▶ **PROBLEM DESCRIPTION**
Using the data below, count the lines that carry the string "computer" and write only the count.

▶ **INFORMATION**
_ _ _ _
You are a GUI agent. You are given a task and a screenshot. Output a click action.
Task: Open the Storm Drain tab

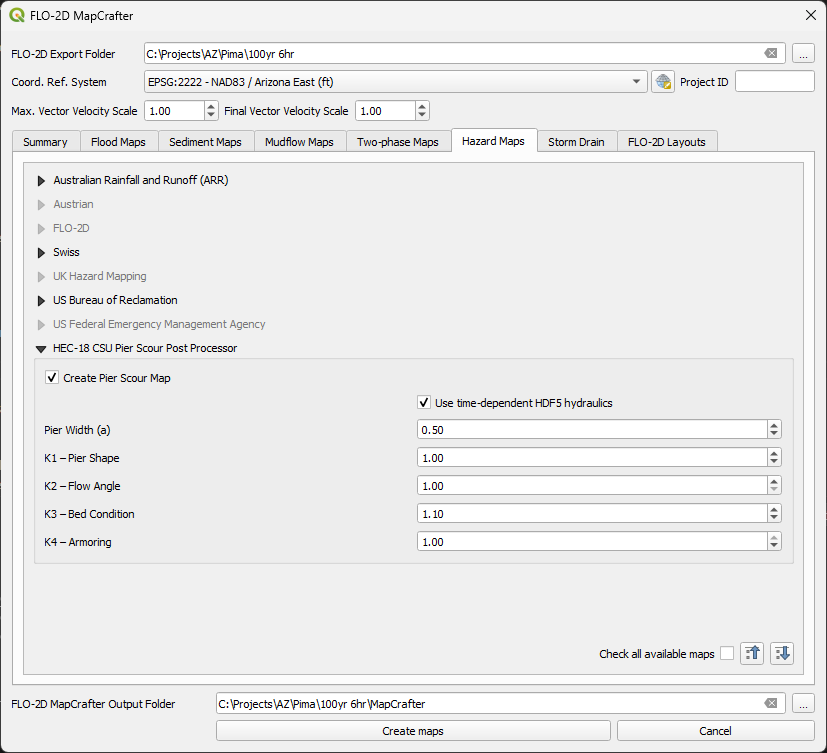576,142
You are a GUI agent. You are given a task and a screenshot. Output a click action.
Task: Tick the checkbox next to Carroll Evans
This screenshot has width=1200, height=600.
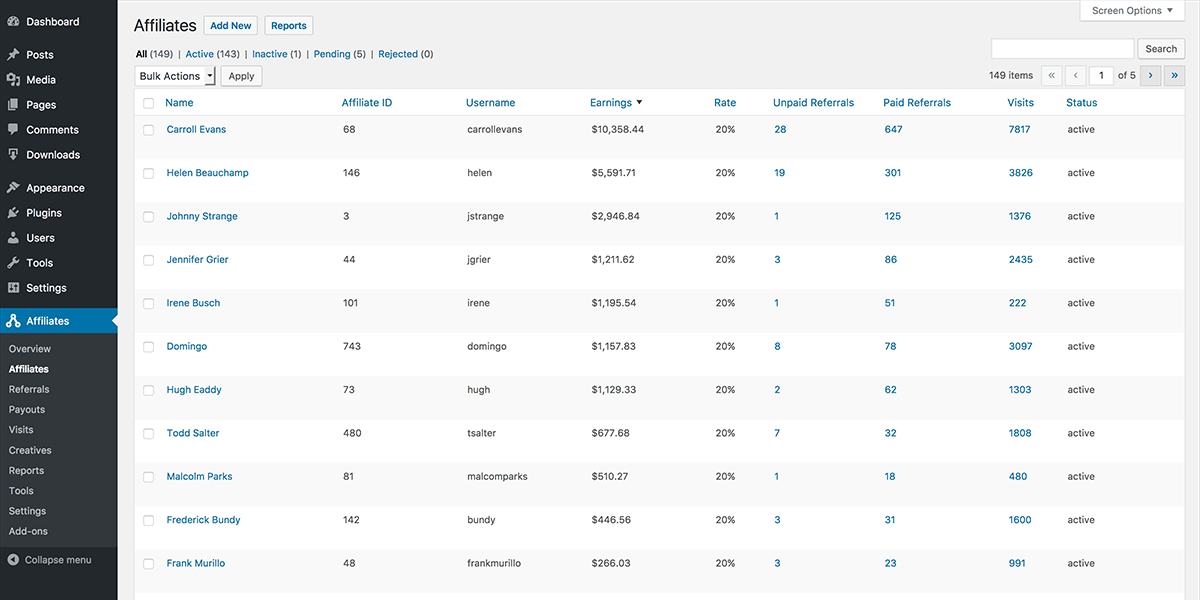(x=148, y=129)
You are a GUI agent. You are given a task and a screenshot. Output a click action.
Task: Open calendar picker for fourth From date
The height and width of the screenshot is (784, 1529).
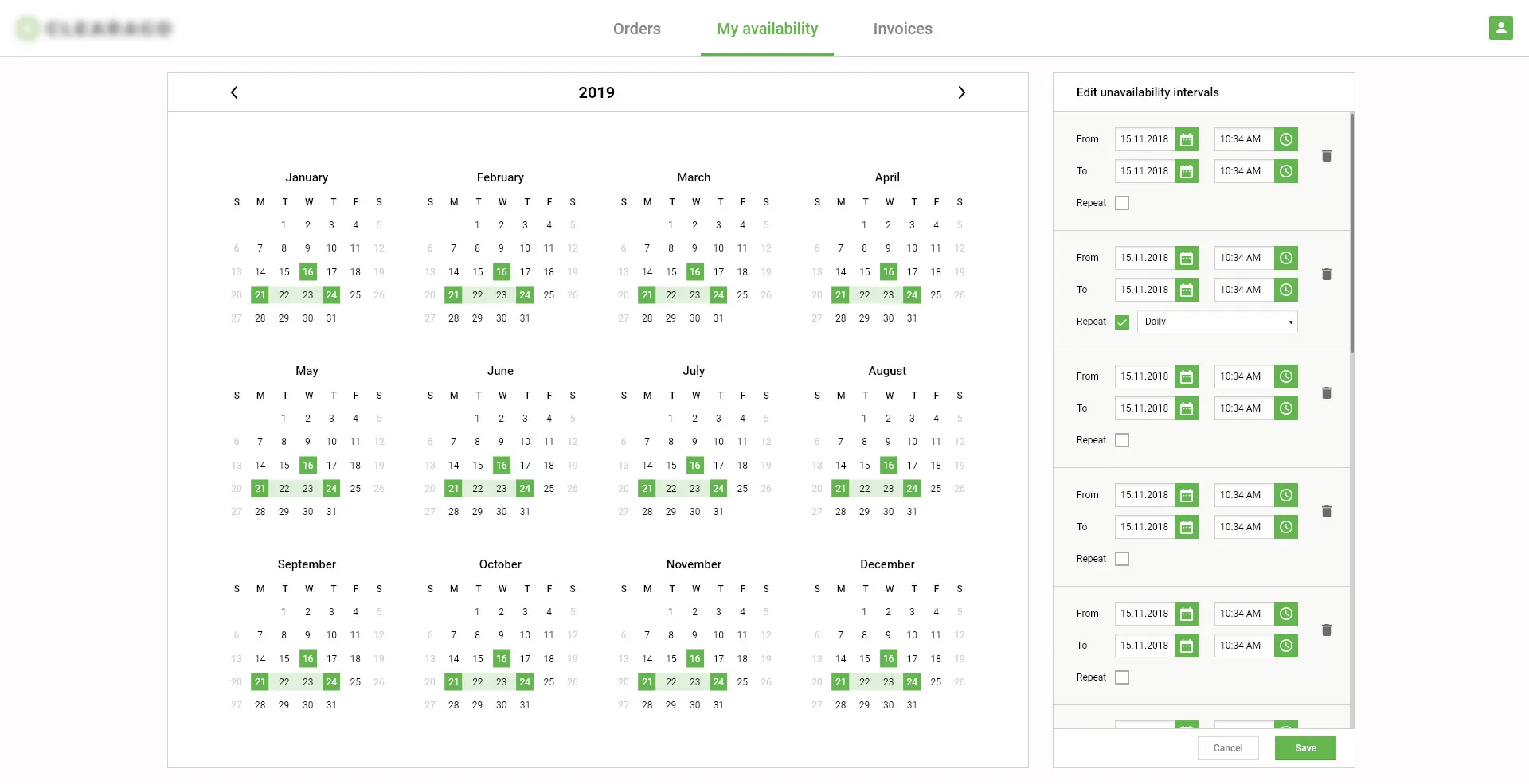click(x=1187, y=495)
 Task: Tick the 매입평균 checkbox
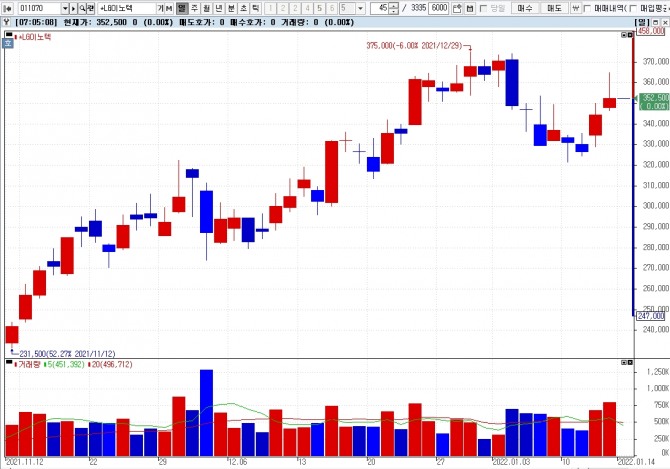[633, 8]
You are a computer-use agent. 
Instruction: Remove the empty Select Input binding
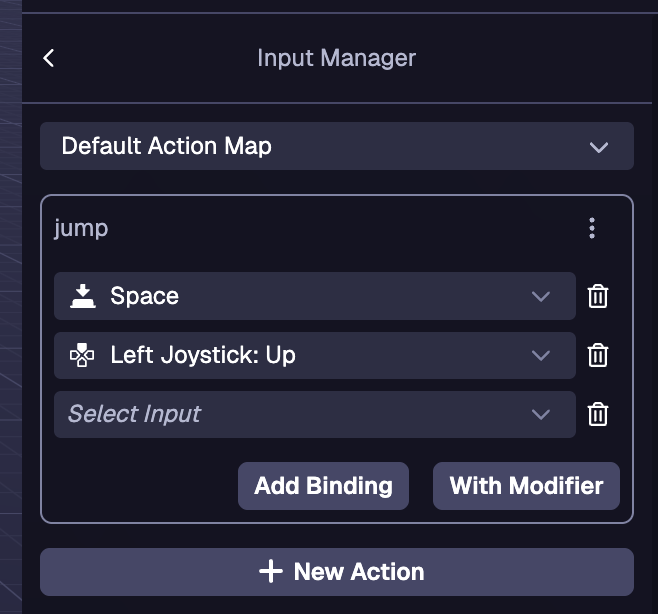click(598, 414)
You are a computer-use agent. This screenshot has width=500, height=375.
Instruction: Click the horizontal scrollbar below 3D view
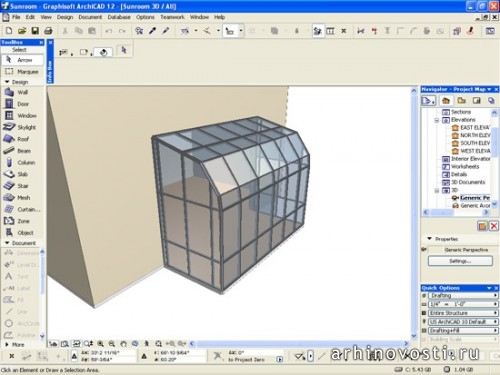pyautogui.click(x=299, y=343)
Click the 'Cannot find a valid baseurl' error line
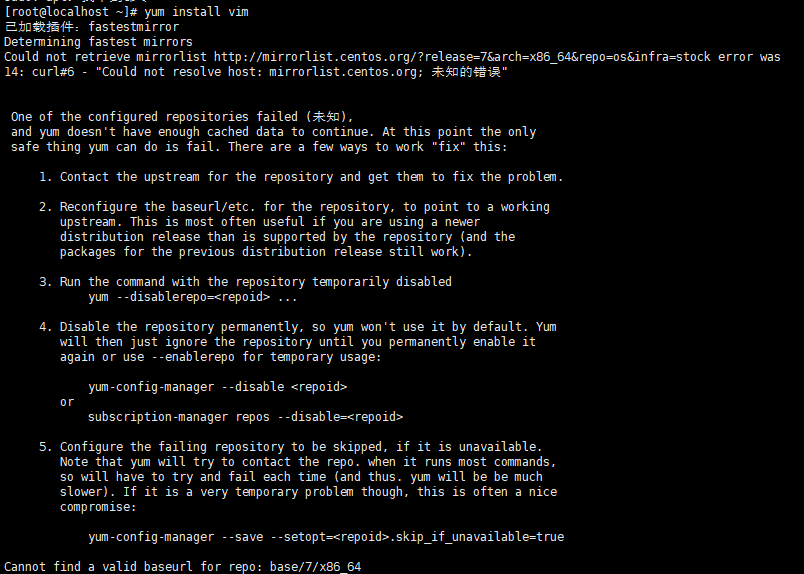Screen dimensions: 804x574 (x=183, y=567)
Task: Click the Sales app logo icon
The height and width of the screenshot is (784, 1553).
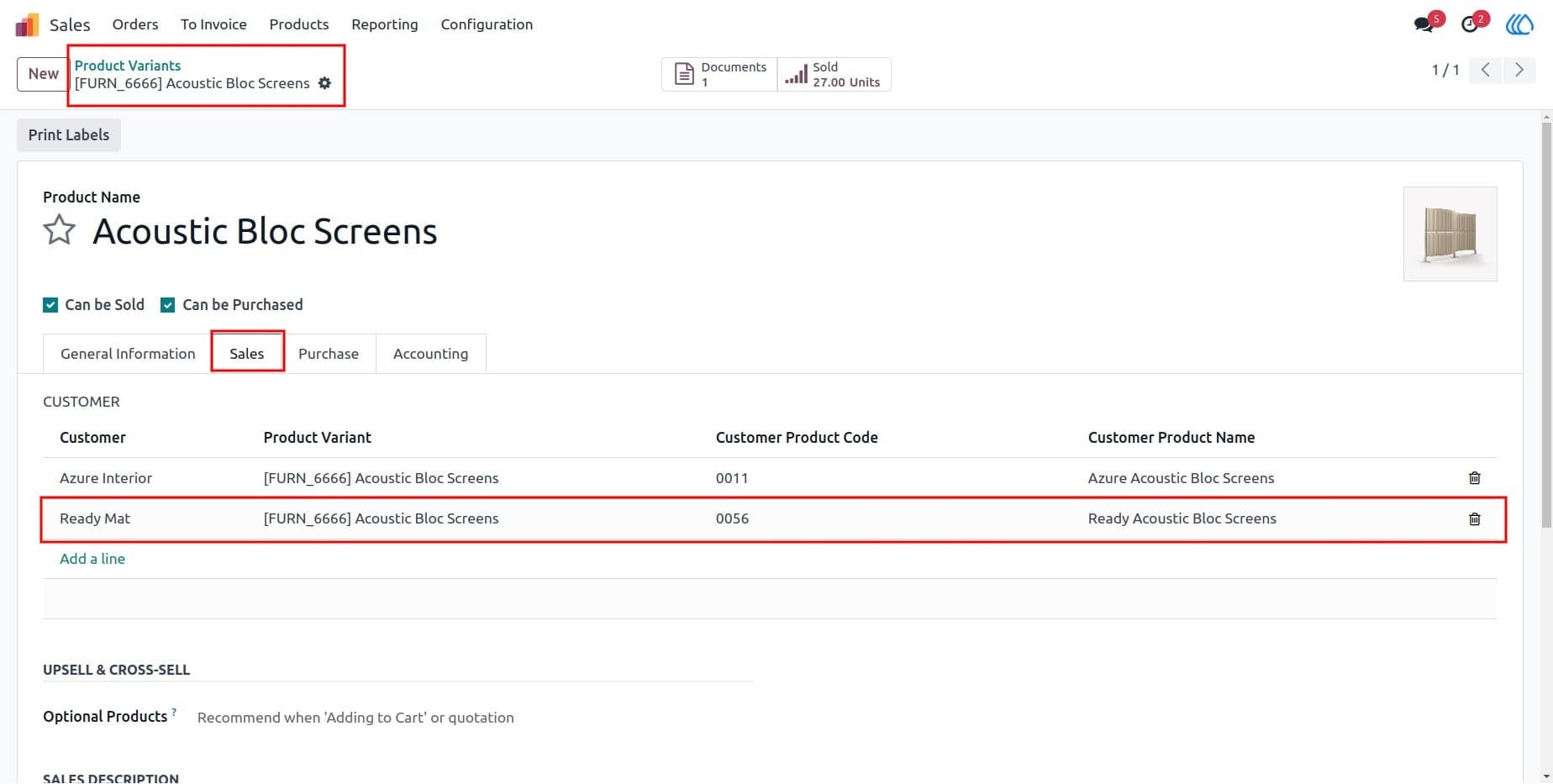Action: pos(27,24)
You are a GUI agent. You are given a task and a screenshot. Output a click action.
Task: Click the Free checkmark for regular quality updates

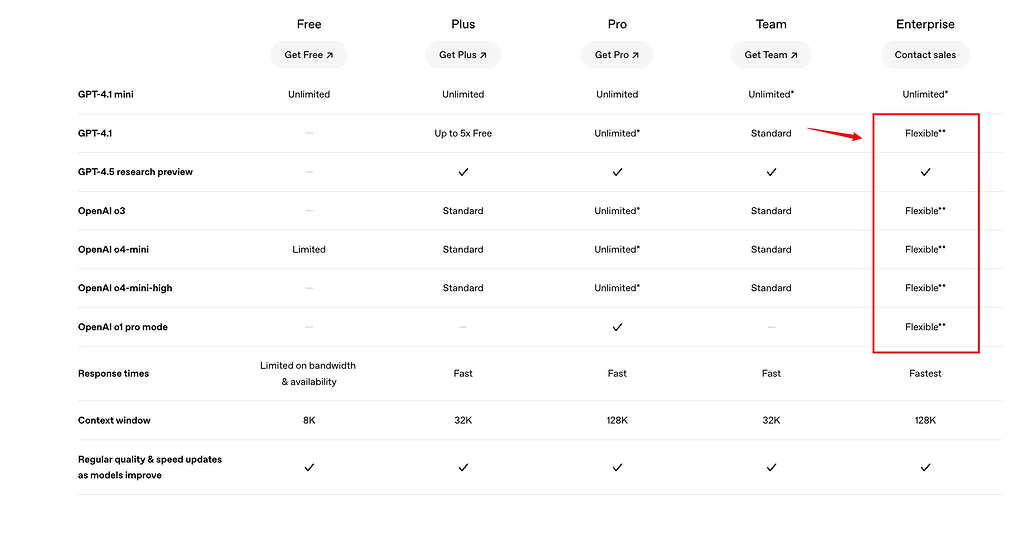pos(309,467)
_ _ _ _
▶ **OUTPUT FOR THIS EXERCISE**
2